The decision to remove starter Travis Driskill proved a good one. Thanks to four shutout innings of relief by Chris Brock, B.J. Ryan and Willis Roberts, the Orioles kept themselves in the game and nearly rallied from a 5-1 deficit.

They pulled within one run of the Blue Jays and threatened to tie the game in both the eighth and ninth innings. But each time Baltimore stranded a pair of runners on base, leaving a few managerial decisions up for debate.

With runners on first and second and one out in the eighth, backup catcher Brook Fordyce came up against Toronto reliever Cliff Politte. Opposing right-handed hitters are batting just .154 against Politte, so Perlozzo could have elected to pinch hit for the light-hitting Fordyce. He chose to stand pat, though, and Fordyce wound up striking out. Jerry Hairston followed with a soft liner to first to end the inning.

Facing Blue Jays closer Kelvim Escobar in the ninth, Baltimore threatened again. Melvin Mora was plunked in the left hand the third time the Orioles shortstop was hit by a pitch last night, tying a major league record.

Perlozzo considered giving Mora the steal sign but was concerned about Escobar's quick move to the plate.

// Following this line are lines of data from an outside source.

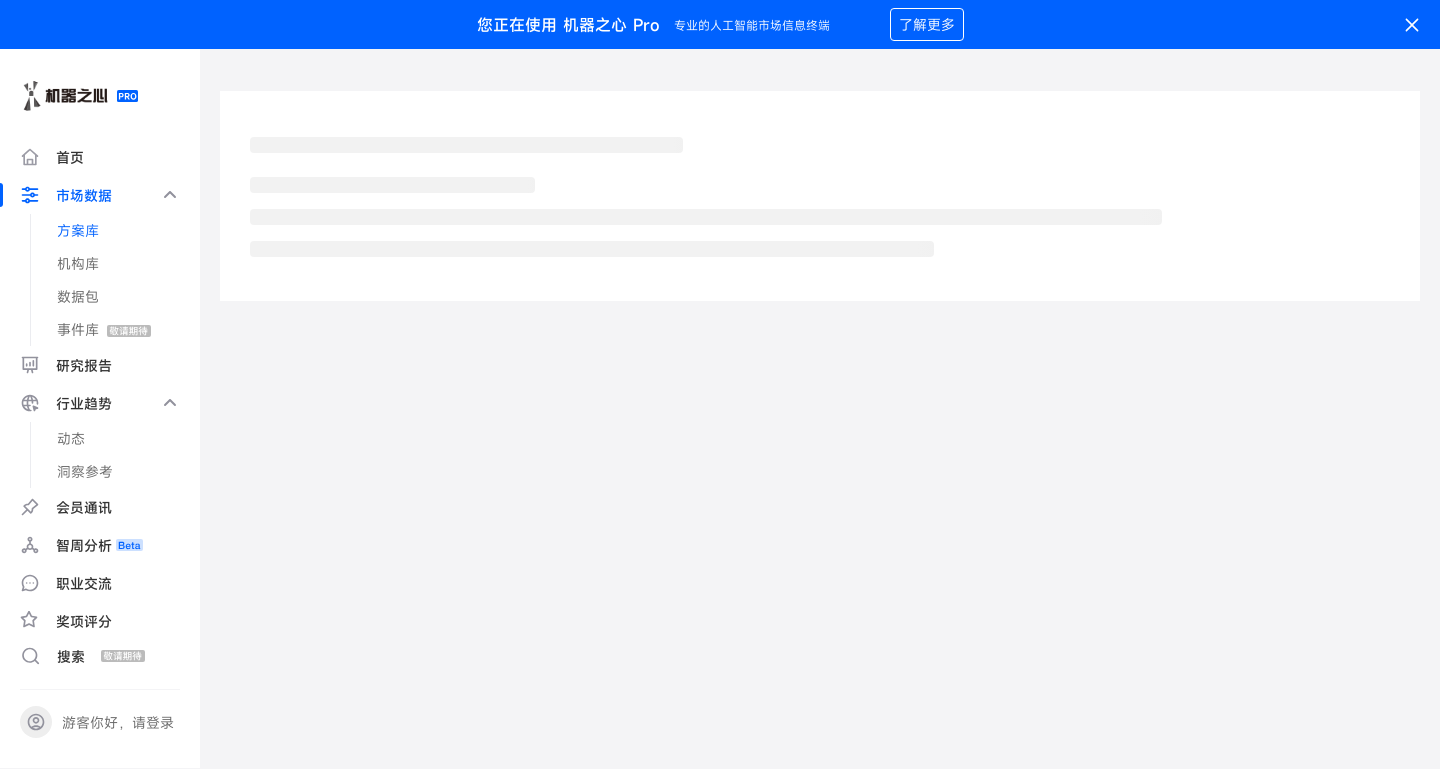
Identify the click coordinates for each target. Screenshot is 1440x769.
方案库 (78, 230)
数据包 (78, 296)
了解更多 (927, 24)
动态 (71, 438)
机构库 (78, 263)
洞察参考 (85, 471)
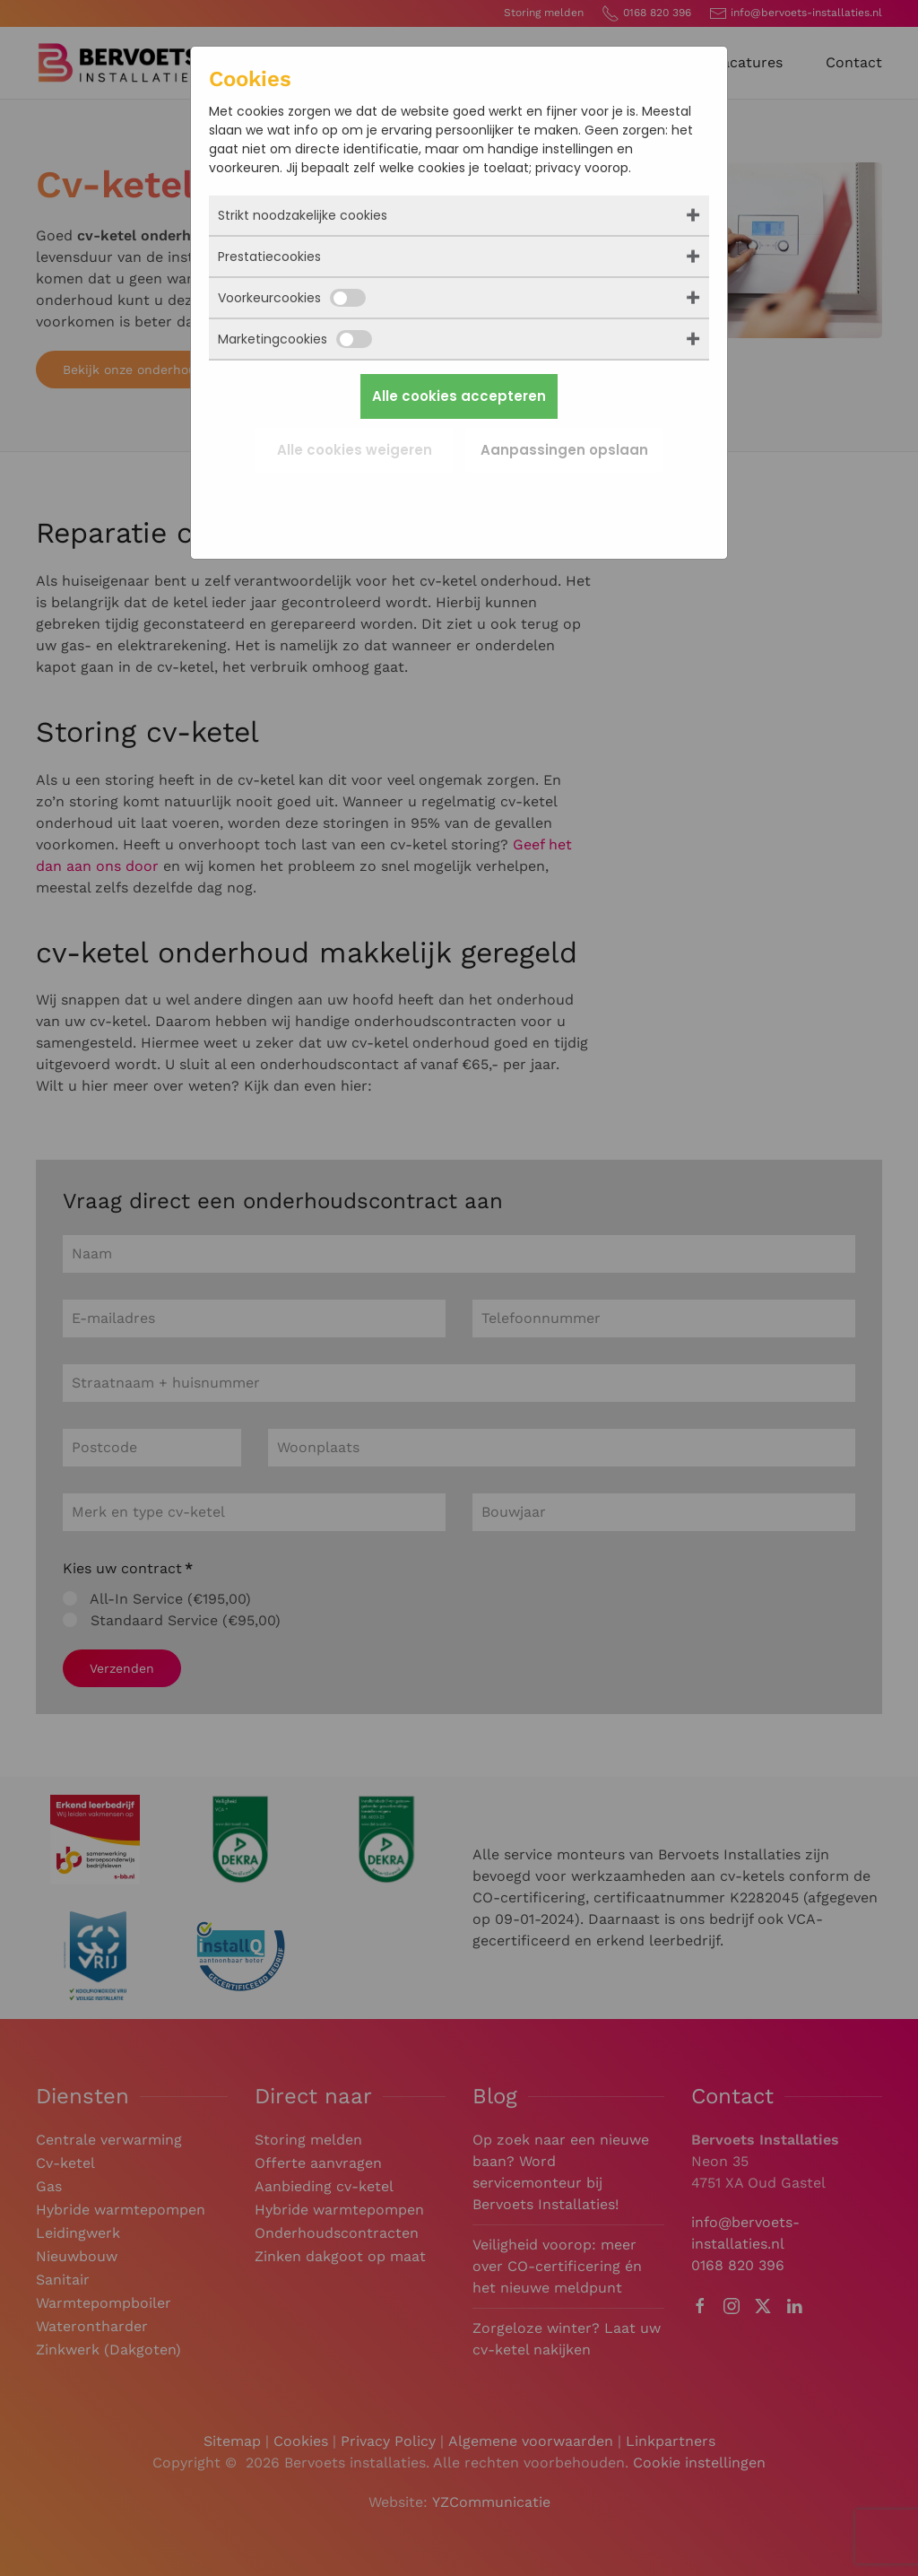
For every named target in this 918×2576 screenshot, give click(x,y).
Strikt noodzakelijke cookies (302, 215)
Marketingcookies (295, 339)
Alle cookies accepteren (459, 396)
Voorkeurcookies (292, 298)
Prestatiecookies (269, 256)
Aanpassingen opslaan (564, 449)
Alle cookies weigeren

He also could have had Chris Singleton lay down a sacrifice bunt but elected to let his No.2 hitter swing away.

"You can play for a tie if you want to play for a tie," Perlozzo said. "But we had the top of the order up there and at that point in time, I'd rather see him get a base hit for us. I thought that was the aggressive way to think."

Singleton ultimately flied out to left and Gary Matthews Jr. struck out swinging. Tony Batista singled to left with two out, which likely would have scored Mora had he been on second, but instead left the game in the hands of rookie Jose Leon, who had entered in the seventh inning for first baseman Jay Gibbons.

Leon popped out to second, ending the game and sending the Orioles to a two-game sweep by the Blue Jays after sleepwalking through a 7-1 loss the night before.

Driskill (6-3) labored through one of his worst outings, allowing five runs in four innings. Unable to command his fastball, the rookie right-hander was forced to rely more on his split-finger fastball, one of which was tagged by Jose Cruz Jr. for a three-run homer in the third.

Driskill (6-3) gave up another run in the fourth, and Perlozzo and pitching coach Mark Wiley decided that was enough. Brock entered from the bullpen, and Driskill was left to stew over his third loss in four starts.

"Right now I'm doing everything that I can do to be unsuccessful," he said. "I can't get ahead of hitters. I can't get back in the count when I do fall behind. And if I do get ahead, I can't even put them away and keep them from driving in runs."

Notes Gibbons will have an MRI taken on his aching right wrist today in Baltimore. The second-year first baseman asked out of last night's game in the seventh inning when his surgically repaired wrist went numb. "At that point, I'm not helping the team, so I pulled myself out of the game," he said. "I'll go to the doctor and get it checked out, but I expect to play [tonight]."

Gibbons, who broke the hamate bone in his wrist last Aug.4, is worried that there may be torn cartilage in the area, but he said he thinks he can play through the pain.

First baseman Ryan McGuire, who was designated for assignment Sunday, cleared waivers and was outrighted to Class AAA Rochester.